Widespread job losses at the start of the COVID-19 pandemic threw millions off their employer-sponsored health coverage amid the public health crisis. One of the first major moves the Biden administration made was launching the special enrollment period, and now sign-ups have swelled to record numbers. Premium tax credits through the American Rescue Plan have also made coverage more affordable for some.
Millions of Americans signed up for new health coverage through HealthCare.gov and state-based marketplaces during the SEP, and there are now a record 12.2 million people enrolled in the federal and state marketplaces, according to HHS.
Enrollment in Medicaid and the Children's Health Insurance Program is also at record levels with over 82.3 million enrollees as of April.
Since February 2020, right before the pandemic began to take hold in the U.S., more than 11.6 million people have signed up for those programs, according to HHS.
High enrollment in those programs, though, is partly attributable to the ban on terminating coverage through redeterminations during the COVID-19 public health emergency.
CMS is worried states may become overwhelmed trying to determine which enrollees can keep Medicaid coverage once the PHE ends.

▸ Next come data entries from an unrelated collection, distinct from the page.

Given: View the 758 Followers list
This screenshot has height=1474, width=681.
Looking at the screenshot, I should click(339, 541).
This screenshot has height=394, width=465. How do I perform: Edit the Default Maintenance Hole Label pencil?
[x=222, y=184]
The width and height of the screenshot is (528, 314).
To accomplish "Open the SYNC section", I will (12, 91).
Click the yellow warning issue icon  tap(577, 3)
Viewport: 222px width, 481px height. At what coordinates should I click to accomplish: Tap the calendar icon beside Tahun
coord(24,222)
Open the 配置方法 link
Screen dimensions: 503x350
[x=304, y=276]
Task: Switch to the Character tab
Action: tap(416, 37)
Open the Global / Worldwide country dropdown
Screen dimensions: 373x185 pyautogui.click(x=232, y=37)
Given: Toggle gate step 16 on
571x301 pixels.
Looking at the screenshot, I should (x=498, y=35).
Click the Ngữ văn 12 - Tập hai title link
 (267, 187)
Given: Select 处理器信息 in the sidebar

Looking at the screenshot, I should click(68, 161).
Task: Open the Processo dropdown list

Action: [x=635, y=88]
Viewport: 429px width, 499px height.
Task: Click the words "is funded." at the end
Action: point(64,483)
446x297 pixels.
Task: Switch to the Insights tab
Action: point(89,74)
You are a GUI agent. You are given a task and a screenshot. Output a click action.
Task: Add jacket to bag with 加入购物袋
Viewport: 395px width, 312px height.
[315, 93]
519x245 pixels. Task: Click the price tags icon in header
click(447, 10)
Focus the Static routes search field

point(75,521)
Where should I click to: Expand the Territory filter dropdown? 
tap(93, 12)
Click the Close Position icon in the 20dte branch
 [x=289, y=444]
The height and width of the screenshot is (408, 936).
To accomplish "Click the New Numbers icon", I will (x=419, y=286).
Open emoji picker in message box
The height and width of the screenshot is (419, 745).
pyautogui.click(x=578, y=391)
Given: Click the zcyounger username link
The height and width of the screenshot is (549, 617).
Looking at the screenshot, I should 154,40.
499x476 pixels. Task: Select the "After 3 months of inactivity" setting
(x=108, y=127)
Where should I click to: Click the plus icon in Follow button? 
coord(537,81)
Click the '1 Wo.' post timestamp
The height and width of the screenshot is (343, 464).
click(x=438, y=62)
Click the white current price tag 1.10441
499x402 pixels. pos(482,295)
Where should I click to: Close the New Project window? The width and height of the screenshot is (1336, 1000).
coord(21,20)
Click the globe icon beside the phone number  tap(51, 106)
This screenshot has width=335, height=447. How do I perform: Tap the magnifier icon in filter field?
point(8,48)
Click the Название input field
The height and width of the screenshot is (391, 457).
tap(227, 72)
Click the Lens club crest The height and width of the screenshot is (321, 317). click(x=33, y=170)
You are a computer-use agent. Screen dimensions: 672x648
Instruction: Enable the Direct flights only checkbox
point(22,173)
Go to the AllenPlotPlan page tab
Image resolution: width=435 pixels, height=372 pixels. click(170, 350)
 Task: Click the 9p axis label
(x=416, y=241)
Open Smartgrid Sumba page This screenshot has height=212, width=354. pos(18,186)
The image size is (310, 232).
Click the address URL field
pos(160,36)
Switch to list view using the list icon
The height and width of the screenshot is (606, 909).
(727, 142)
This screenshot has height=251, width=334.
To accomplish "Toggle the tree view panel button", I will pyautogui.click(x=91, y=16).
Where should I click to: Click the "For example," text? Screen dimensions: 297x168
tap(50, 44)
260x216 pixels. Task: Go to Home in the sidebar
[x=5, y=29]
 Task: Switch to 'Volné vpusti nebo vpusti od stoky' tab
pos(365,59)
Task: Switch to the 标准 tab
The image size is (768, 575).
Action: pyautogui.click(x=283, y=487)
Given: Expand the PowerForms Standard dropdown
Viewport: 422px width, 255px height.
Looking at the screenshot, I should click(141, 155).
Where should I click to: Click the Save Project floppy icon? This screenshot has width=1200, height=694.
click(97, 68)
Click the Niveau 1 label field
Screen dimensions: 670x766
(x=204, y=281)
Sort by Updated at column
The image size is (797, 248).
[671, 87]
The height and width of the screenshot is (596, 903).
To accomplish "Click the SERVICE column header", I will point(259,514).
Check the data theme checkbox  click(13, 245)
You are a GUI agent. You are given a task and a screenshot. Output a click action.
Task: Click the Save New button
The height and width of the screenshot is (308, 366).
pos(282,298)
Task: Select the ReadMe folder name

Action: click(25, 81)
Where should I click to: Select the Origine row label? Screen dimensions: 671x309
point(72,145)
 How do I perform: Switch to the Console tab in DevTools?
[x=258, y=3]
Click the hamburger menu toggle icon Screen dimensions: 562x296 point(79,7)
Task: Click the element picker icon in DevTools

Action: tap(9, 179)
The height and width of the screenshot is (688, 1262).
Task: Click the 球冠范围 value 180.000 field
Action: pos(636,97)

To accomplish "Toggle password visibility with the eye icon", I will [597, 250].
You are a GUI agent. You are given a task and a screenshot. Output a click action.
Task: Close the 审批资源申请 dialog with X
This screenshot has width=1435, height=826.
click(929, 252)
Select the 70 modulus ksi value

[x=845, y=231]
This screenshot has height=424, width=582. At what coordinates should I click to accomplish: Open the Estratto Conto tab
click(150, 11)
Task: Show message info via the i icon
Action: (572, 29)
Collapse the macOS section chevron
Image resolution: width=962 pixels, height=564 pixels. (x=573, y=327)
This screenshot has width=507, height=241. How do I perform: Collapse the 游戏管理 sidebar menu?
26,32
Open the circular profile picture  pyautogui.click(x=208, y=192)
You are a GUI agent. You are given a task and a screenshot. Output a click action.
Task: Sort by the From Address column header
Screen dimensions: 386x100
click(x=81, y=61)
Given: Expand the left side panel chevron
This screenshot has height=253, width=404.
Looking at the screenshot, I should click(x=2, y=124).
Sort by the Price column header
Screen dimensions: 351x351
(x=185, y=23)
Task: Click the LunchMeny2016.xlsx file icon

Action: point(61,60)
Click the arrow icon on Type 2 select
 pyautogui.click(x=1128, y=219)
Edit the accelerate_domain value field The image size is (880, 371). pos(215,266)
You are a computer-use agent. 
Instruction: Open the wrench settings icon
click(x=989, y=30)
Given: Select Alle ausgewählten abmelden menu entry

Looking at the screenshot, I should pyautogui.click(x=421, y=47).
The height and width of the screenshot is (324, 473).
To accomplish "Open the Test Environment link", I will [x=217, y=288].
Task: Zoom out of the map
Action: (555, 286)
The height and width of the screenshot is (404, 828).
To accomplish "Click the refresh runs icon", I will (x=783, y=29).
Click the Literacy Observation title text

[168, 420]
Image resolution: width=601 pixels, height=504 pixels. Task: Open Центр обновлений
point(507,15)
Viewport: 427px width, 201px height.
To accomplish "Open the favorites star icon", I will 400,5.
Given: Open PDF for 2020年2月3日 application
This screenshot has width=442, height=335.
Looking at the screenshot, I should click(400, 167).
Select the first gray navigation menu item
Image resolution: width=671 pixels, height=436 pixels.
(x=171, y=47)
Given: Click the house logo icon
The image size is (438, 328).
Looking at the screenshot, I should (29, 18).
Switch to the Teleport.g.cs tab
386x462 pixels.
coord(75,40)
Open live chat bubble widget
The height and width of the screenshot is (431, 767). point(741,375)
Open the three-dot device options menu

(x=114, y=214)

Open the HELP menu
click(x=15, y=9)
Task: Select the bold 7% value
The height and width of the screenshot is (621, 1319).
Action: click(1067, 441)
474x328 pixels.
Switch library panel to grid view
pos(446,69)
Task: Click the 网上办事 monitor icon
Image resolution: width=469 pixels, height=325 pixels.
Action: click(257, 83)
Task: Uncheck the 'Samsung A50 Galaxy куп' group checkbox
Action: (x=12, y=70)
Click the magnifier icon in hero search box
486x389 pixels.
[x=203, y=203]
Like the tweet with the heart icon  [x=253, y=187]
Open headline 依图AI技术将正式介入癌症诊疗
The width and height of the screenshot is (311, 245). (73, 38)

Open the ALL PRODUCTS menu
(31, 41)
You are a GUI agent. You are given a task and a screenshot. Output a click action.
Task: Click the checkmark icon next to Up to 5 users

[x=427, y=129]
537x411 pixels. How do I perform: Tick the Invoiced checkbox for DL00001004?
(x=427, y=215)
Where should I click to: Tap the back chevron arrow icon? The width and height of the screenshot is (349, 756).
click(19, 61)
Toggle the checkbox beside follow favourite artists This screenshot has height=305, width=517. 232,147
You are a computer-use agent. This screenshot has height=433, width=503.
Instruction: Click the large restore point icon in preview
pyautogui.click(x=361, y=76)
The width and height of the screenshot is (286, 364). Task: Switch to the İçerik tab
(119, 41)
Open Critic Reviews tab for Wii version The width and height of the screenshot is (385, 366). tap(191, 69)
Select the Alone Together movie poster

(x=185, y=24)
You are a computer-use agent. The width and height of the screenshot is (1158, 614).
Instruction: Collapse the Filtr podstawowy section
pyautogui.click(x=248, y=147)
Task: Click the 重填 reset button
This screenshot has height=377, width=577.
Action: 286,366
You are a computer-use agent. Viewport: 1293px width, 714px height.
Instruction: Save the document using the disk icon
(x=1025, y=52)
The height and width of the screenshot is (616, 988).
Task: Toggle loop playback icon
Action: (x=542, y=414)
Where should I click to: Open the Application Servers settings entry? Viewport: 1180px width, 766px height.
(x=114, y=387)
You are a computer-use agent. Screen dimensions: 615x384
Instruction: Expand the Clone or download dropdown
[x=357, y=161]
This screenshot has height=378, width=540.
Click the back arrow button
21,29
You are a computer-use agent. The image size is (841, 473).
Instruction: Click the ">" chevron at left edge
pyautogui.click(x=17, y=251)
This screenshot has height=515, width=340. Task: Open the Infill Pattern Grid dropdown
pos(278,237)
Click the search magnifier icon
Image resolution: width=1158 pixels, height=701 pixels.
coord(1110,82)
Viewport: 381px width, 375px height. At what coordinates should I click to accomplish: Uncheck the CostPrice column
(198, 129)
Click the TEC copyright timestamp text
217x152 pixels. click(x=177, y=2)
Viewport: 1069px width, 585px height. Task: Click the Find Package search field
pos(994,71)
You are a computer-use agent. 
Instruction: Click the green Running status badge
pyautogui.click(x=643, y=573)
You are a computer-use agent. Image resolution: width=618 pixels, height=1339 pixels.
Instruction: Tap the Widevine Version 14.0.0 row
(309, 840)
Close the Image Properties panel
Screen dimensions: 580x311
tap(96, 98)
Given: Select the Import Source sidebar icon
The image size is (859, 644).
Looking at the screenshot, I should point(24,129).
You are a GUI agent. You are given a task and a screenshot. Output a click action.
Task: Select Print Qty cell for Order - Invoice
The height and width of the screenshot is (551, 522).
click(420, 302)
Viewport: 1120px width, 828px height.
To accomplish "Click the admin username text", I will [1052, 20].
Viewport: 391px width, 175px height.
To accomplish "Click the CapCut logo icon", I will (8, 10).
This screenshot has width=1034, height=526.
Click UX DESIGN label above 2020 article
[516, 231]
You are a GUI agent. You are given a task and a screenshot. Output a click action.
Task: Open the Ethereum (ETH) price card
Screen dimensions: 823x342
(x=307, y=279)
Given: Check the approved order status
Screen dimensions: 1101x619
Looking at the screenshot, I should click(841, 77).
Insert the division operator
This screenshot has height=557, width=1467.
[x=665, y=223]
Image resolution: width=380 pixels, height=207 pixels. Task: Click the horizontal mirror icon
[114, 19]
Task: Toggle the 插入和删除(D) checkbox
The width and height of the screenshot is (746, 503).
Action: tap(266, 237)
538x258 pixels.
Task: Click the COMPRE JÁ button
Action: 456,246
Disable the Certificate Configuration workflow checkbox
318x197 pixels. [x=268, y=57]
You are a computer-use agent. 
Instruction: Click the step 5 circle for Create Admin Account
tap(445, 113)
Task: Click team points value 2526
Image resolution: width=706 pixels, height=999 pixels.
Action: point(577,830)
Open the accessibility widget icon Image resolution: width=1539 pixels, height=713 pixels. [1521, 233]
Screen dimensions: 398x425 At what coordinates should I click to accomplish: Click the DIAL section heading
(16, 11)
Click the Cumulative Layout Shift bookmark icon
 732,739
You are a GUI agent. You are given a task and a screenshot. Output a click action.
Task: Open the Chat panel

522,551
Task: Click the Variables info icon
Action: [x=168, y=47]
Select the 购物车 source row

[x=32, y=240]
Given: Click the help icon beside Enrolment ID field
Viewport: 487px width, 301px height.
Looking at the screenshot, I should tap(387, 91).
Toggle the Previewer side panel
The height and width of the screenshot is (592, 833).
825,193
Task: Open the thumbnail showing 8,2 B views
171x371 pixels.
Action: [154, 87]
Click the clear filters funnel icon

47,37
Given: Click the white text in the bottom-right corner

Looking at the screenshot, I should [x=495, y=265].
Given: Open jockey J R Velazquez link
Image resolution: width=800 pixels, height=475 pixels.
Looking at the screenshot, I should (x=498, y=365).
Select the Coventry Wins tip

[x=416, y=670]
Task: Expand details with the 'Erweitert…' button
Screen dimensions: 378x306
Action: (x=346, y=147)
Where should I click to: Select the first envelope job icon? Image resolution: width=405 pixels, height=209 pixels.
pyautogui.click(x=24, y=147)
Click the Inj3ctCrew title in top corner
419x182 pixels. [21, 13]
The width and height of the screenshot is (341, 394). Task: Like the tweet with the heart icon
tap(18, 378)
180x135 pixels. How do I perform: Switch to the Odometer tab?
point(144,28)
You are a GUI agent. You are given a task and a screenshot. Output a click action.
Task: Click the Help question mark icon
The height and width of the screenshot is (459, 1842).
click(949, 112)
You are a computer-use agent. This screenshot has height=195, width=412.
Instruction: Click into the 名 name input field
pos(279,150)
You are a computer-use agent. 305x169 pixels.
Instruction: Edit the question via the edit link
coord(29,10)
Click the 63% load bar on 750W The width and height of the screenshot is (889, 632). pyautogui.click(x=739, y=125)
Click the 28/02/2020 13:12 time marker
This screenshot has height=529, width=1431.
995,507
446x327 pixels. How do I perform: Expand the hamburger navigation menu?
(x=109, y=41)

Due to significantly increased workloads with a record number of enrollees, state health officials will now have 12 months instead of six after the PHE ends to complete pending verifications, redeterminations based on changes in circumstances and renewals for Medicaid and CHIP beneficiaries.
Early data suggests the public coverage gains throughout the pandemic did help offset employer-sponsored job losses.
From March 2019 to April 2021, about 5.5 million adults younger than 65 reported losing employer-sponsored coverage while 7.9 million adults reported gaining coverage through government programs, according to an August report from the Urban Institute funded by the Robert Wood Johnson Foundation.
And data out Tuesday from the Census Bureau also found the uninsured rate held steady at 12.7% from early 2019 to early 2021 as gains in public insurance plans helped offset losses of private coverage.
The next open enrollment period starts Nov. 1 for coverage in 2022.